Discover more from Overcoming Bias
Imagine several firms competing to make the next generation of some product, like a lawn mower or cell phone. What factors influence variance in their product quality (relative to cost)? That is, how much better will the best firm be relative to the average, second best, or worst? Larger variance factors should make competitors worry more that this round of competition will be their last. Here are a few factors:
Resource Variance – the more competitors vary in resources, the more performance varies.
Cumulative Advantage – the more prior wins help one win again, the more resources vary.
Grab It First – If the cost to grab and defend a resource is much less than its value, the first to grab can gain a further advantage.
Competitor Count – with more competitors, the best exceeds the second best less, but exceeds the average more.
Competitor Effort – the longer competitors work before their performance is scored, or the more resources they spend, the more scores vary.
Lumpy Design – the more quality depends on a few crucial choices, relative to many small choices, the more quality varies.
Interdependence – When firms need inputs from each other, winner gains are also supplier gains, reducing variance.
Info Leaks – the more info competitors can gain about others’ efforts, the more the best will be copied, reducing variance.
Shared Standards – competitors sharing more standards and design features, in info, process, or product, can better understand and use info leaks.
Legal Barriers – may prevent competitors from sharing standards, info, inputs.
Anti-Trust – Social coordination may prevent too much winning by a few.
Sharing Deals – If firms own big shares in each other, or form a coop, or just share values, may mind less if others win. Lets tolerate more variance, but also share more info.
Niche Density – When each competitor can adapt to a different niche, they may all survive.
Quality Sensitivity – demand/success may be very sensitive, or not very sensitive, to quality.
Network Effects – Users may prefer to use the same product regardless of its quality.
[What factors am I missing? Tell me and I’ll extend the list.]
Some key innovations in history were associated with very high variance in competitor success. For example, our form of life seems to have eliminated all trace of any other forms on Earth. On the other hand, farming and industry innovations were associated with much less variance. I attribute this mainly to info becoming much leakier, in part due to more shared standards, which seems to bode well for our future.
· · · · · · ·
▶ Work instruction 1
Answer these questions about the post on variance among competing firms:
(a) With more competitors, how does the best compare with the second best and with the average?
(b) Under "Network Effects," what may users prefer?
(c) What does the author mainly credit for the lower variance linked to farming and industry innovations?
▶ Work instruction 2
Carry the post on variance among competing firms further, starting after its final sentence.
The data that follows has no connection to the post on variance among competing firms.

▶ Source material
· · · · · · ·
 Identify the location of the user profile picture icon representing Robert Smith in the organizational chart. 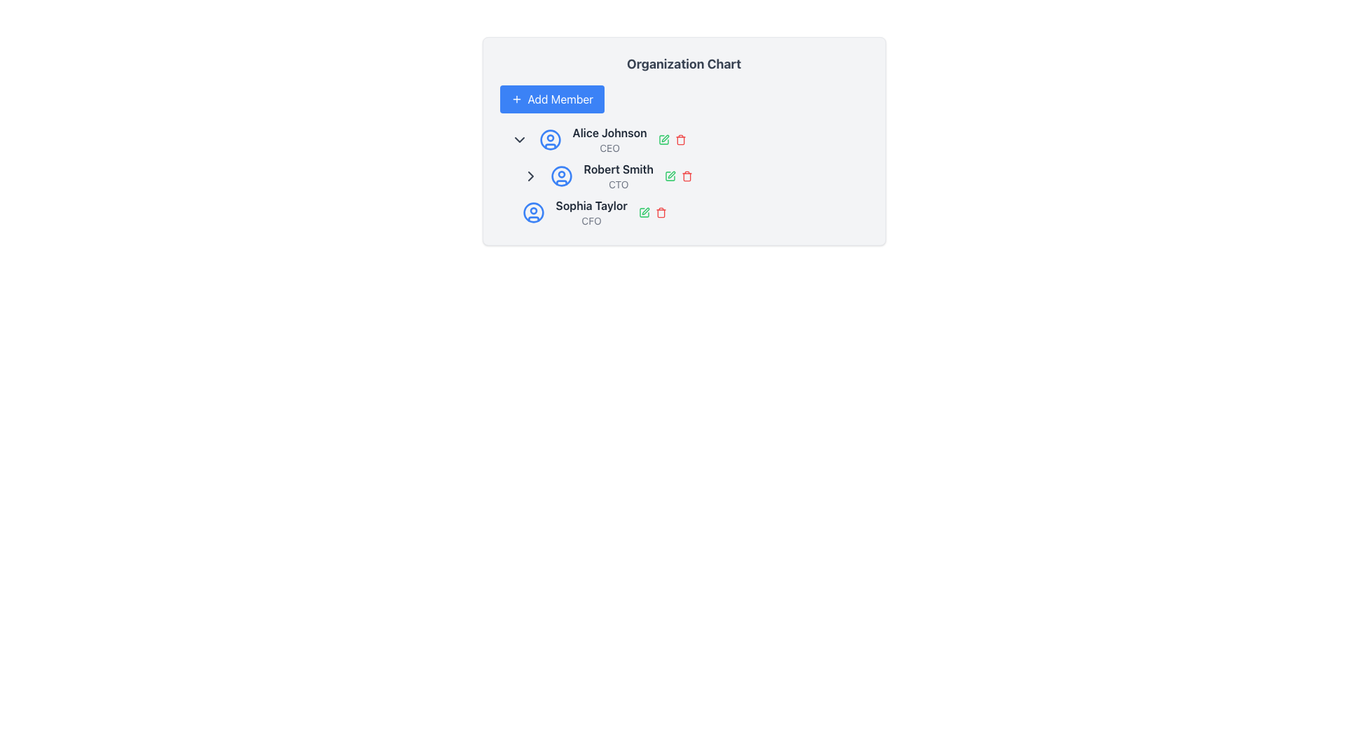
· · · · · · ·
▶ Written response 1
(a) The best exceeds the second best by less but exceeds the average by more.
(b) Users may prefer to use the same product regardless of its quality.
(c) Information becoming much leakier, partly because of more shared standards.

▶ Written response 2
If you worry that one competitor will severely dominate all others in the next really big innovation, forcing you to worry about its "friendliness," you should want to promote factors that reduce success variance. (Though if you cared mainly about the winning performance level, you’d want more variance.)
Friendliness Factors
Tim Tyler: Google's page rank algorithm *is* released. You can read the reasonably-descriptive patent for it at http://patft.uspto.gov/neta...
There are also many more, clearer descriptions available if you google "page rank algorithm"
Of course there are many details that have not been released but the meaty part is public knowledge.
Last comment for now:
The particular distinctions between "firms", "products", "standards" and "innovations" implicit in this post are an artifact of our current social arrangements. In particular the ability of "firms" to internalize "resources" proportionate to their "wins" is very specific to institutions, and varies greatly even within our current economy. Internalization of value created is very low in the internet space, for example.
Also the post implicitly assumes that the various firms are trying to "win" by competing. Typically firms will try to differentiate, so that they "win" by moving away from their competitors in niche space.
The result is that very often innovation occurs through finding and dominating new niches rather than through making an existing product better or cheaper to produce. Improving existing products or production methods tends to be due to learning curve effects in which there are many very small innovations, which are typically disseminated throughout the industry fairly quickly.